At council’s Committee of the Whole meeting Tuesday afternoon, councillors voted by a 3-2 margin to put the storied hall on the Community Heritage Register, making it the second property after the Sybil Andrews Cottage to make the cut.

Councillors Larry Samson, Claire Moglove and Mayor Walter Jakeway voted in favour of giving the hall heritage status while councillors Andy Adams and Ron Kerr were opposed to the motion, which gives the hall formal recognition of its heritage values.

Councillors Ryan Mennie and Mary Storry were not in attendance at the meeting.

Samson said he made the motion because the hall is an important piece of Campbell River’s story.

“It was a vital part of the Willow Point history,” he said.

“Back in the 40s and 50s it was the centre of activity.”

Samson said the facility, which today hosts several community functions and costs just $20 per hour to rent out, is the city’s lone remaining original hall.

Others, including the old Community Centre, have all long since been torn down.

Samson said the hall is unique in that the original wood flooring (still intact) is made of plywood set on edge.

McKenzie, who has been spearheading a campaign to get heritage status for the Willow Point Hall since the spring of 2011, agrees the hall is a special place.

He had been contemplating getting the wheels in motion to make the hall a heritage site for the past 10 years, but went public with the idea in May 2011 when he asked the community to come forward with its stories, photos, and memories of the old hall.

The end result was a Statement of Significance researched and compiled by Michele Sirett, the city’s recreation and culture supervisor.

According to Sirett, the hall takes people back to a simpler time.

“The building recalls the simple building traditions, construction materials and open space floor design that characterized this building type,” Sirett wrote in the Statement of Significance.

“The building was built by community volunteers and has been owned and operated by community organizations since its construction.”

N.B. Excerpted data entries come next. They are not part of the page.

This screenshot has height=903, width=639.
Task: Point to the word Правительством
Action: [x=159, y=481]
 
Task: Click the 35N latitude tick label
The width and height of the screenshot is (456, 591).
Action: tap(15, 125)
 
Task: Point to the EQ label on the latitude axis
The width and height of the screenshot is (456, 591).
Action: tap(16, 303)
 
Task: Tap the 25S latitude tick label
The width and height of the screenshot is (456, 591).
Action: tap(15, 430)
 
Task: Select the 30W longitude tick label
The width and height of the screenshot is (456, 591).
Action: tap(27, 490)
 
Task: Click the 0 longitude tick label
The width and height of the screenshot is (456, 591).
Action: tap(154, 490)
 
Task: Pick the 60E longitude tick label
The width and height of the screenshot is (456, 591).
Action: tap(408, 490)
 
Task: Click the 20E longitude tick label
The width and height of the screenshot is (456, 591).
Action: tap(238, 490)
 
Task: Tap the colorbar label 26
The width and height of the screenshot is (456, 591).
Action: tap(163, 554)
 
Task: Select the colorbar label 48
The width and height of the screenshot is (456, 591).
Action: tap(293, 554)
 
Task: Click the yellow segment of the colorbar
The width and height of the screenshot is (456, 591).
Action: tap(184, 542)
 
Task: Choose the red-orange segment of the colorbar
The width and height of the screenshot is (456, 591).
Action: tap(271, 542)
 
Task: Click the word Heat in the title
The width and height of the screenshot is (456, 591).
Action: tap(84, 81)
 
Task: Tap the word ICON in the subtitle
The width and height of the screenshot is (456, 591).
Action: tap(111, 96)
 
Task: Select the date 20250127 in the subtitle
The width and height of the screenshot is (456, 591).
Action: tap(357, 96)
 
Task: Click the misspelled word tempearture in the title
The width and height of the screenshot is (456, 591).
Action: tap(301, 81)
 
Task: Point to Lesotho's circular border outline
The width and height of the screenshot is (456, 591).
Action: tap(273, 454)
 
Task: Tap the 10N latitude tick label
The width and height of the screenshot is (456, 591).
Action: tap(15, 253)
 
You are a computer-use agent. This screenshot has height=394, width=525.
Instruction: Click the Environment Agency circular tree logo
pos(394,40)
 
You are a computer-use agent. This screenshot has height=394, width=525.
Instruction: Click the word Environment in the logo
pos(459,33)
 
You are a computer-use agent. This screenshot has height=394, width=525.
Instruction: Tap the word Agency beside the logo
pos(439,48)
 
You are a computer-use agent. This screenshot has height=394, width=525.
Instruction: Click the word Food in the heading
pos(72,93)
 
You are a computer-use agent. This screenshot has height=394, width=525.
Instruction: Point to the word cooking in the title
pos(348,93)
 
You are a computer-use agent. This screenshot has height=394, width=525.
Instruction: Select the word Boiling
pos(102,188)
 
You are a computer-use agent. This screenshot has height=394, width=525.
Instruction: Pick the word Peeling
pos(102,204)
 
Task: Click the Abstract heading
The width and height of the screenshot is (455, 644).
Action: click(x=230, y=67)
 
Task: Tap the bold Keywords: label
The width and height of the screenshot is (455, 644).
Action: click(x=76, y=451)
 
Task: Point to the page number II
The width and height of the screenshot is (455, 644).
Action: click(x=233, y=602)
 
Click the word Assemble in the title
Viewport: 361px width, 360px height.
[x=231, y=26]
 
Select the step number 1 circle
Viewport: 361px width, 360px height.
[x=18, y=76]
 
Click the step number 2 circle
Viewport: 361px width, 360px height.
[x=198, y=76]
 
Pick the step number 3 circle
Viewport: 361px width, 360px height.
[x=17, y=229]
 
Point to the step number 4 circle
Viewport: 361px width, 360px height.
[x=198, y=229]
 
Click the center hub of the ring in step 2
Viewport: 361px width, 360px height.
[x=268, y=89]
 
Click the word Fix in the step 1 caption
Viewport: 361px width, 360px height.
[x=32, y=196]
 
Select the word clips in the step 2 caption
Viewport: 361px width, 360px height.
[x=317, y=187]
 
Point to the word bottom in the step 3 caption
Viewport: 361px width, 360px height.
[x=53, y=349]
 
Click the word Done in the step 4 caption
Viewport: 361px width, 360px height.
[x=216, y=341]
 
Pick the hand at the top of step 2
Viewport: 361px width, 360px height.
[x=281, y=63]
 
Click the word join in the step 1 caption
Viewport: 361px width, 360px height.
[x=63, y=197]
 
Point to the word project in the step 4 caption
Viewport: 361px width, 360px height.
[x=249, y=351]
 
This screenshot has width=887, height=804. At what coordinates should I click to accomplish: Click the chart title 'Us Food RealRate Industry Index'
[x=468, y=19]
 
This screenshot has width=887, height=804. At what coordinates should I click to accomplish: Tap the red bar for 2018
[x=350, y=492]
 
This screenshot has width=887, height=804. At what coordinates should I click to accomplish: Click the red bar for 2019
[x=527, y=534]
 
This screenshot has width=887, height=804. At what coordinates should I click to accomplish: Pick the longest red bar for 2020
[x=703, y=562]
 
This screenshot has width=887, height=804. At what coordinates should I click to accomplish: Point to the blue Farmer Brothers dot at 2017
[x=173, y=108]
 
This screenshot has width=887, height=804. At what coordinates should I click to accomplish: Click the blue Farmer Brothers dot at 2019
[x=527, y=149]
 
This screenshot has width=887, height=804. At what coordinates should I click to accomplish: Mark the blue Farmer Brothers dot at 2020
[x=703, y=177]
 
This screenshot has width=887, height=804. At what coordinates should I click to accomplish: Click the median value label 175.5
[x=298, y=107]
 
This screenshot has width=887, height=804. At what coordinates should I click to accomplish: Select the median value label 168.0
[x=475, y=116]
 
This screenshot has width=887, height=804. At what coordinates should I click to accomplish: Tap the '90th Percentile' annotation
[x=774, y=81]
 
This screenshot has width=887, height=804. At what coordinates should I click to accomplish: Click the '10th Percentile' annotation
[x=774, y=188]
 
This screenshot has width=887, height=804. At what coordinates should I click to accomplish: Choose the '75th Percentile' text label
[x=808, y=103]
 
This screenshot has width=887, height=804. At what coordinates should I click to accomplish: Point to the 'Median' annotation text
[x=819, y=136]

The hall was purchased by the Willow Point Lions Club in 1986 and since that time has been the venue of choice for weddings, scouts, brownies, political gatherings, church services, dances, and anniversaries.

Samson himself recalls his connection to the hall.

“My dad and my uncle had a gas station across the street that opened up in the early 1980s,” Samson said.

“I have a long history with Willow Point, my family has a long history with Willow Point. The Willow Point Hall was part of it. We would have Christmas parties at the Willow Point Hall; it was very widely used for a number of functions.”

Samson said adding the hall to the heritage register will create a kind of heritage block which includes nearby Sybil Andrews Cottage and Walter Morgan studio, a place Samson recalls going for tea when he was young.

The heritage status will also allow McKenzie and the Lions to apply for federal and provincial heritage grants to help maintain the hall.

The hall needs a new foundation, a new roof, and upgrades to the kitchen and bathrooms.

The Lions also want to preserve the hall and keep it as close to what it was when it opened its doors in 1940.

“We want to take it back to what it was originally,” McKenzie said.

“We want to have cedar siding and a dark brown roof so it looks like shingles.”